Since the athlete starts from rest, their initial kinetic energy is zero. Therefore, the work done by the nonconservative forces on the athlete must equal the change in kinetic energy:
Wnc2 = ΔKE
We are given the athlete's mass (m = 72.0 kg) and the initial and final speeds. The change in kinetic energy can be calculated using the equation:
ΔKE = 0.5 * m * (vf^2 - vi^2)
Let's substitute the given values into this equation:
ΔKE = 0.5 * 72.0 kg * (1.15 m/s)^2
Solving this equation gives us:
ΔKE ≈ 47.25 J
Therefore, the nonconservative work, Wnc2, done by the water on the athlete is approximately 47.25 J.
To find the nonconservative work, Wnc2, done by the water on the athlete, we need to use the work-energy principle. The principle states that the work done on an object is equal to its change in kinetic energy.
The work done by the athlete (Wnc1) is given as +170 J. This means that the athlete did positive work, so the athlete gained energy through work.
Since the athlete starts at rest, the initial kinetic energy (K1) is zero.

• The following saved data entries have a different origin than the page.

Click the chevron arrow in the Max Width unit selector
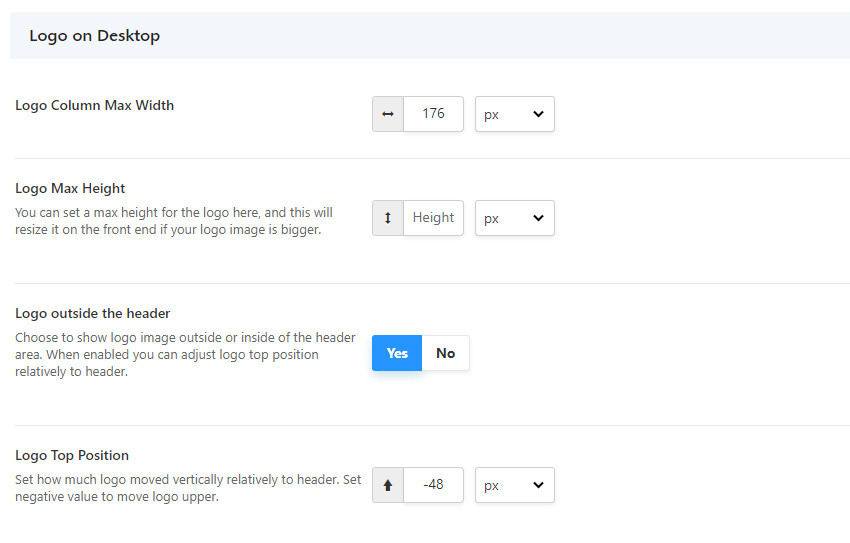850x543 pixels. 538,114
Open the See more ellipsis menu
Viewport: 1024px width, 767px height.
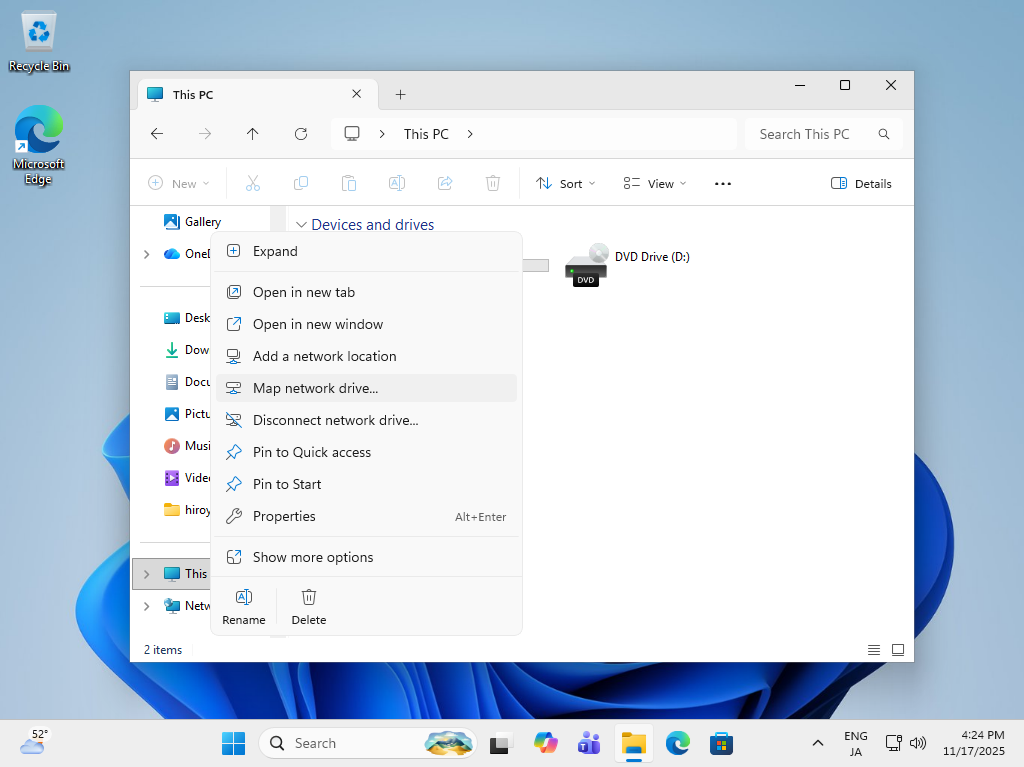(x=723, y=184)
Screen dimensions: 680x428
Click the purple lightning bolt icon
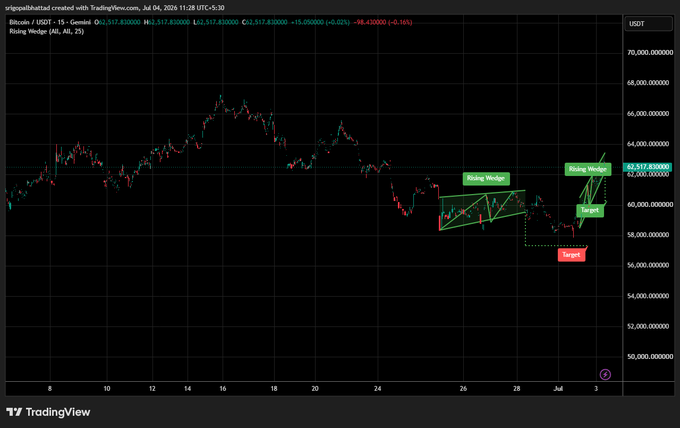coord(605,374)
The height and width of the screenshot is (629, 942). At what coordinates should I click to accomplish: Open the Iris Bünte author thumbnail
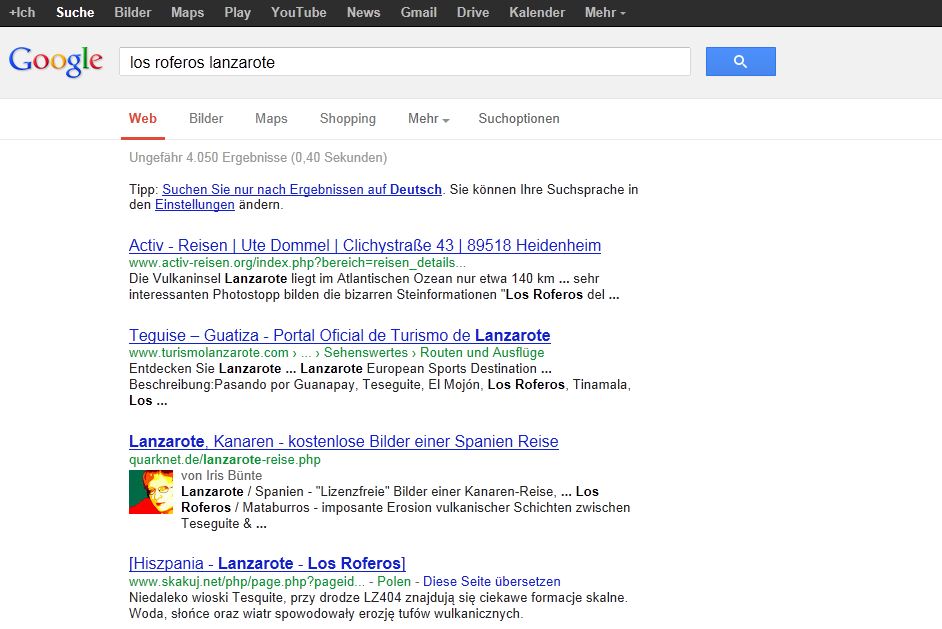[x=151, y=492]
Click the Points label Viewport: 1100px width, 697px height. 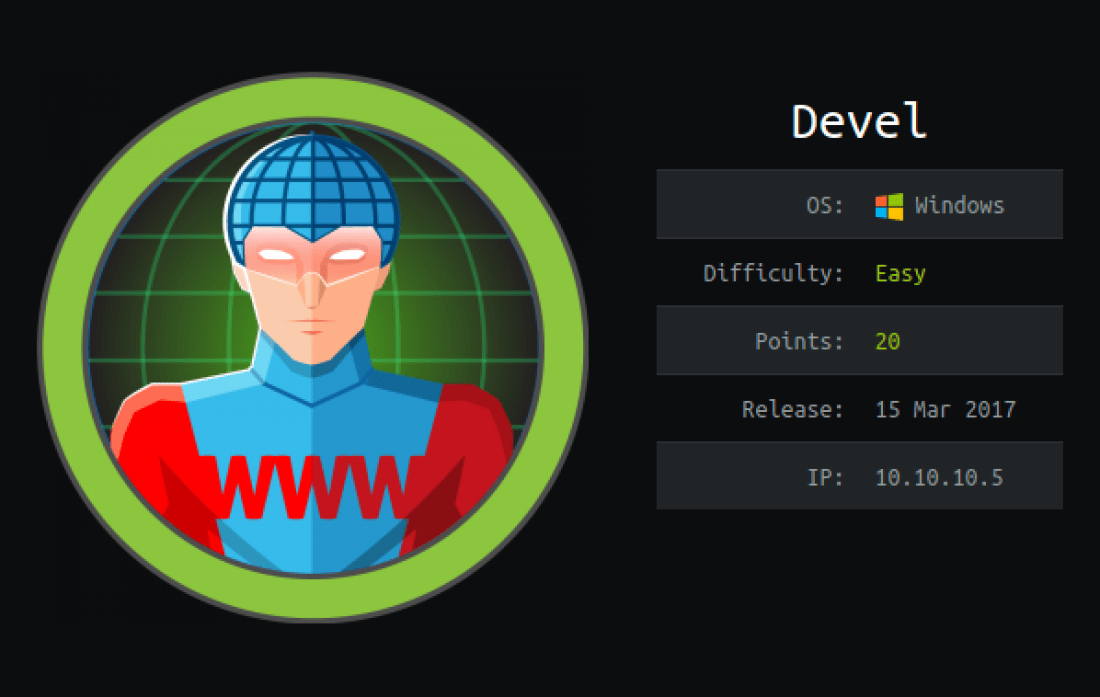coord(799,341)
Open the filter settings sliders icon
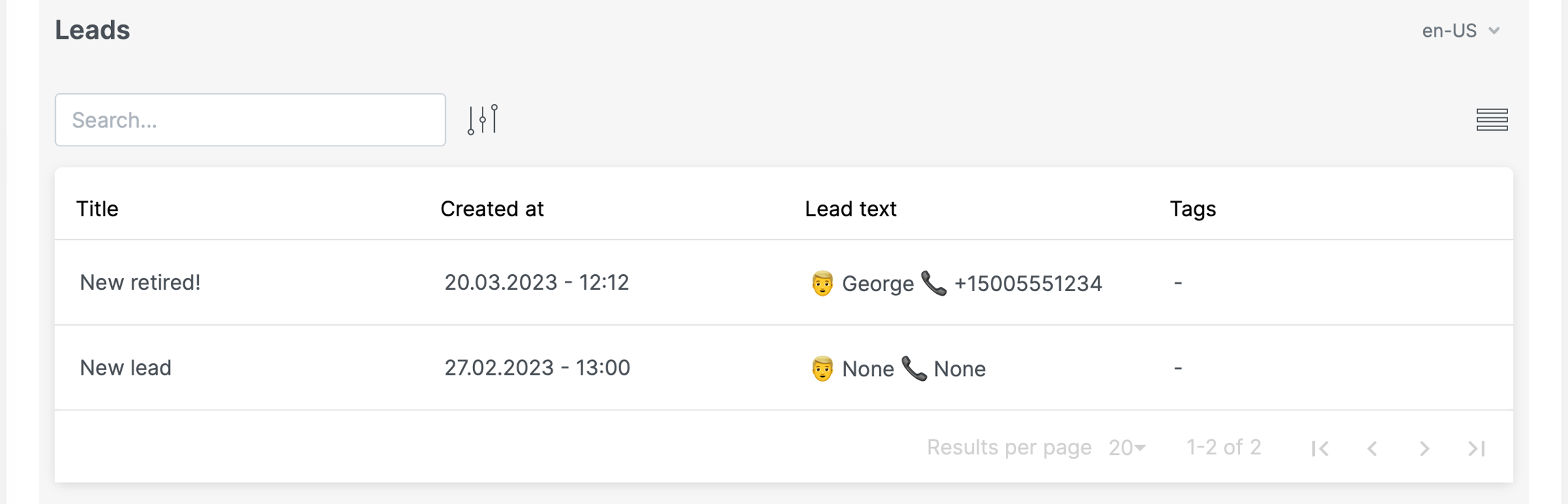The height and width of the screenshot is (504, 1568). 483,120
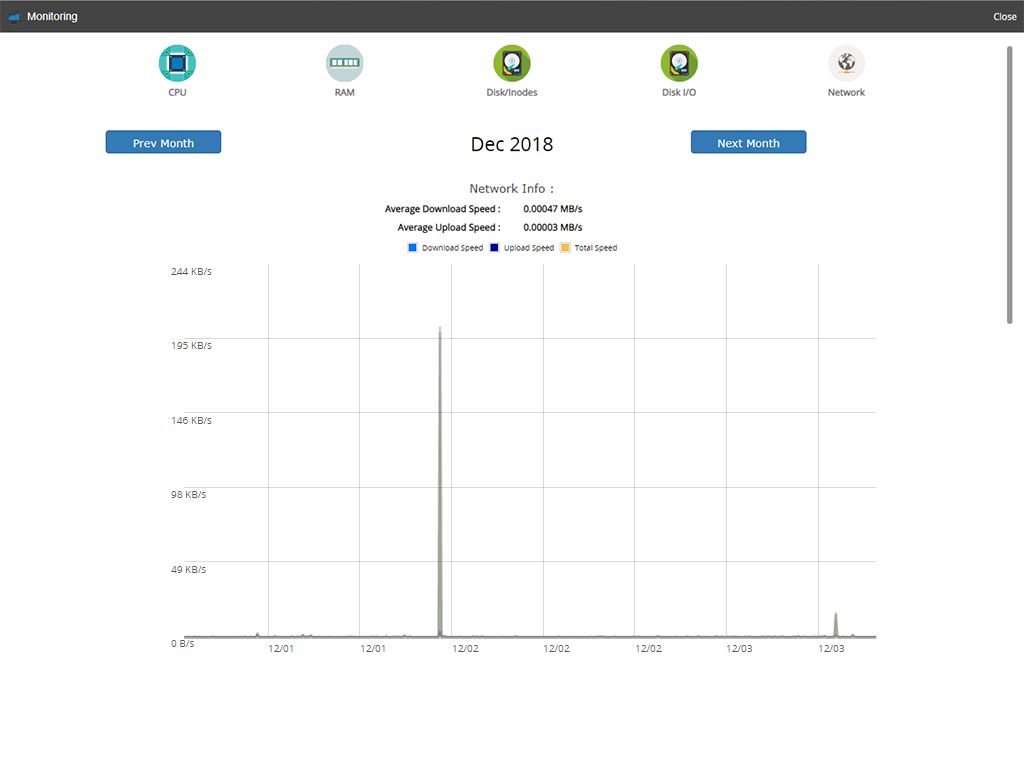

The final kinetic energy (K2) is given by:
K2 = (1/2) * m * v^2
Where:
m = mass of the athlete (72.0 kg)
v = final velocity of the athlete (1.15 m/s)
Plugging in the values:
K2 = (1/2) * 72.0 kg * (1.15 m/s)^2
= 0.5 * 72.0 kg * 1.3225 m^2/s^2
= 47.79 J
Now, we can use the work-energy principle:
Wnc2 = K2 - K1
Wnc2 = 47.79 J - 0 J
Wnc2 = 47.79 J
Therefore, the nonconservative work done by the water on the athlete (Wnc2) is 47.79 J.